Smith & Nephew (NYSE:SNN) and NanoVibronix (NASDAQ:NAOV) are both medical companies, but which is the better business? We will compare the two companies based on the strength of their valuation, institutional ownership, analyst recommendations, risk, profitability, dividends and earnings.
Institutional & Insider Ownership
9.0% of Smith & Nephew shares are owned by institutional investors. Comparatively, 13.4% of NanoVibronix shares are owned by institutional investors. 1.0% of Smith & Nephew shares are owned by company insiders. Comparatively, 18.7% of NanoVibronix shares are owned by company insiders. Strong institutional ownership is an indication that large money managers, endowments and hedge funds believe a company is poised for long-term growth.
This table compares Smith & Nephew and NanoVibronix’s gross revenue, earnings per share (EPS) and valuation.
|Gross Revenue||Price/Sales Ratio||Net Income||Earnings Per Share||Price/Earnings Ratio|
|Smith & Nephew||$4.77 billion||3.46||$767.00 million||$1.90||19.82|
Smith & Nephew has higher revenue and earnings than NanoVibronix.
Risk & Volatility
Smith & Nephew has a beta of 0.49, indicating that its stock price is 51% less volatile than the S&P 500. Comparatively, NanoVibronix has a beta of -0.05, indicating that its stock price is 105% less volatile than the S&P 500.
This is a summary of current ratings and recommmendations for Smith & Nephew and NanoVibronix, as reported by MarketBeat.com.

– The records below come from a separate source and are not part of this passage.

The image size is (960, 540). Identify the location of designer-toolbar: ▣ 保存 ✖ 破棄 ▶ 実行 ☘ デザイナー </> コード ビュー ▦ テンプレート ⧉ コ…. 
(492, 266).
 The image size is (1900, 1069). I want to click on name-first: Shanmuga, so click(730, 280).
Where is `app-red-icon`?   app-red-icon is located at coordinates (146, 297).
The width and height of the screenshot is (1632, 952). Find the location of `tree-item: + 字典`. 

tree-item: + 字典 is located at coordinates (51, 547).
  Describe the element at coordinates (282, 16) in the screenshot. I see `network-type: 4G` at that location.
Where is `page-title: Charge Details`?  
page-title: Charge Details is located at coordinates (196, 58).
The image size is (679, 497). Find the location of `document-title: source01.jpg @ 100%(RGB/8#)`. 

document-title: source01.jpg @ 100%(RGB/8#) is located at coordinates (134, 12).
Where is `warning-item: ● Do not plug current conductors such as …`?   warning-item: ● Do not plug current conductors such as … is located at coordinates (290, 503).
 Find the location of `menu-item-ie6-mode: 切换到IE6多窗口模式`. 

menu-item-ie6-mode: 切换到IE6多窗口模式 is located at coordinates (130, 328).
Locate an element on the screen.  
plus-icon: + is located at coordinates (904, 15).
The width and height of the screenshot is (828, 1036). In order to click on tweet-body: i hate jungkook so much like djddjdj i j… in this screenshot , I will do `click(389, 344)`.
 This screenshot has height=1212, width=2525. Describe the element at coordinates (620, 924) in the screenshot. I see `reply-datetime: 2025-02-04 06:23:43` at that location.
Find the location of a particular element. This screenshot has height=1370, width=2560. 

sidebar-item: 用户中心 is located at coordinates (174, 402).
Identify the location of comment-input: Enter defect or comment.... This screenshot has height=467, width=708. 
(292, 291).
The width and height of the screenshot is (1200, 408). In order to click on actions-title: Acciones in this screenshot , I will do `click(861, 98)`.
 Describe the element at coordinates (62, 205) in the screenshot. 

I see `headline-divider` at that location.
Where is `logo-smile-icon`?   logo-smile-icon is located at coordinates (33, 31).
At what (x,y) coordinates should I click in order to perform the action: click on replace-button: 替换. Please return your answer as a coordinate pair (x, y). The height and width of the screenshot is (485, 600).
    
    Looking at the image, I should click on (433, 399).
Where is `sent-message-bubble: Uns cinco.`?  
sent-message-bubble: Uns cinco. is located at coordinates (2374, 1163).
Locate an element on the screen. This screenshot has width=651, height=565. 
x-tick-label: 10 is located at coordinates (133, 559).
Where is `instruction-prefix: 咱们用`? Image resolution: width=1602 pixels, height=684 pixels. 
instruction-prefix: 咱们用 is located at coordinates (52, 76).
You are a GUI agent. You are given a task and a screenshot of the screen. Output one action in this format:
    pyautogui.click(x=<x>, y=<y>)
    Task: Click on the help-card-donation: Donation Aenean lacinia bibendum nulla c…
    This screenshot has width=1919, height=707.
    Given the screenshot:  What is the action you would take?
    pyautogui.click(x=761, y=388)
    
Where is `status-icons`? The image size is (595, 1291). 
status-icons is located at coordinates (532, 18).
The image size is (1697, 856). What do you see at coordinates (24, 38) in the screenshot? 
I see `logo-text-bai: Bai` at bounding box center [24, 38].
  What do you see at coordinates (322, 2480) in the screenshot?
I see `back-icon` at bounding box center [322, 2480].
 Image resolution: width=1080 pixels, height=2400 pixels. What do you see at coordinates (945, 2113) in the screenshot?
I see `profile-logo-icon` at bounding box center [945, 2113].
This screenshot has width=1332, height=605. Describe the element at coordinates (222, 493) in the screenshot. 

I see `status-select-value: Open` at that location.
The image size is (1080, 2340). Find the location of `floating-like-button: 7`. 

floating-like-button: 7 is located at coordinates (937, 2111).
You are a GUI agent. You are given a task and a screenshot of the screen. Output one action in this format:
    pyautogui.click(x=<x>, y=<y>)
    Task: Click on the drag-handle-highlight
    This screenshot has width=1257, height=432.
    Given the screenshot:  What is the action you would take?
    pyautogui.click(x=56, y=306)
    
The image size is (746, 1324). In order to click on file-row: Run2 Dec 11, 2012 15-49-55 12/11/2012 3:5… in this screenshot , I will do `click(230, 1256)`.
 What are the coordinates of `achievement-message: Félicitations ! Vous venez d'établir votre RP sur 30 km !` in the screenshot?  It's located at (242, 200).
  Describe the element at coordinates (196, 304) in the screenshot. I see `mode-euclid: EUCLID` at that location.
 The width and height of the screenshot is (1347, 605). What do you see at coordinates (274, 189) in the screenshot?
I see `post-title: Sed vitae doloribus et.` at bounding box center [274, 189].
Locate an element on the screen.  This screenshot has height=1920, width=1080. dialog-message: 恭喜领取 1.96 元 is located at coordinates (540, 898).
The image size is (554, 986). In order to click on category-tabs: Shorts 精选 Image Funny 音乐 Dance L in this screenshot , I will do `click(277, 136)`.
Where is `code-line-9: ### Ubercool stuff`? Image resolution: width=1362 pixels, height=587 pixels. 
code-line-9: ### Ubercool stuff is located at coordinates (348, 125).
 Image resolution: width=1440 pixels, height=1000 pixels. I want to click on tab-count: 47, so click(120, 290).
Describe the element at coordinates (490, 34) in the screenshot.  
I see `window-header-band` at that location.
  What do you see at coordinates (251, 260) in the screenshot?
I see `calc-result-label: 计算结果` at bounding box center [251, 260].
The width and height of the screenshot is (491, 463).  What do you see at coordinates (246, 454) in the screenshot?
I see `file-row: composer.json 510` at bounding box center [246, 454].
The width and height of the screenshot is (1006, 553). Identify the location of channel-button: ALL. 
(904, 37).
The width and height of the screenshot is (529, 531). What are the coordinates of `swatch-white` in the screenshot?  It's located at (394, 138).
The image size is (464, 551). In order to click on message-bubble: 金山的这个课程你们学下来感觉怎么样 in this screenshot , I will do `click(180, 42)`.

|Sell Ratings||Hold Ratings||Buy Ratings||Strong Buy Ratings||Rating Score|
|Smith & Nephew||0||4||2||0||2.33|
Smith & Nephew presently has a consensus price target of $42.00, indicating a potential upside of 11.55%. Given Smith & Nephew’s higher probable upside, research analysts plainly believe Smith & Nephew is more favorable than NanoVibronix.
Smith & Nephew pays an annual dividend of $0.54 per share and has a dividend yield of 1.4%. NanoVibronix does not pay a dividend. Smith & Nephew pays out 28.4% of its earnings in the form of a dividend.
This table compares Smith & Nephew and NanoVibronix’s net margins, return on equity and return on assets.
|Net Margins||Return on Equity||Return on Assets|
|Smith & Nephew||N/A||N/A||N/A|
Smith & Nephew beats NanoVibronix on 9 of the 14 factors compared between the two stocks.
Smith & Nephew Company Profile
Smith & Nephew Plc engages in the development, manufacture, marketing, and sale of medical devices. It offers the following products and services: sports medicine joint repair; arthroscopic enabling technologies; trauma and extremities; other surgical businesses; knee and hip implants, and advanced wound care, wound bioactives, and wound devices. It operates through the United Kingdom, United States of America, and Other geographical segments. The company was founded by Thomas James Smith in 1856 and is headquartered in London, the United Kingdom.
NanoVibronix Company Profile
NanoVibronix, Inc., through its subsidiary, NanoVibronix Ltd., focuses on the manufacture and sale of noninvasive biological response-activating devices that target biofilm prevention, wound healing, and pain therapy. Its products include UroShield, an ultrasound-based product to prevent bacterial colonization and biofilm in urinary catheters, enhance antibiotic efficacy, and decrease pain and discomfort associated with urinary catheter use; PainShield, a patch-based therapeutic ultrasound technology to treat pain, muscle spasm, and joint contractures; and WoundShield, a patch-based therapeutic ultrasound device, which facilitates tissue regeneration and wound healing. The company sells its products in the United States, Israel, Europe, India, and internationally through distributor agreements. NanoVibronix, Inc. was founded in 2003 and is based in Elmsford, New York.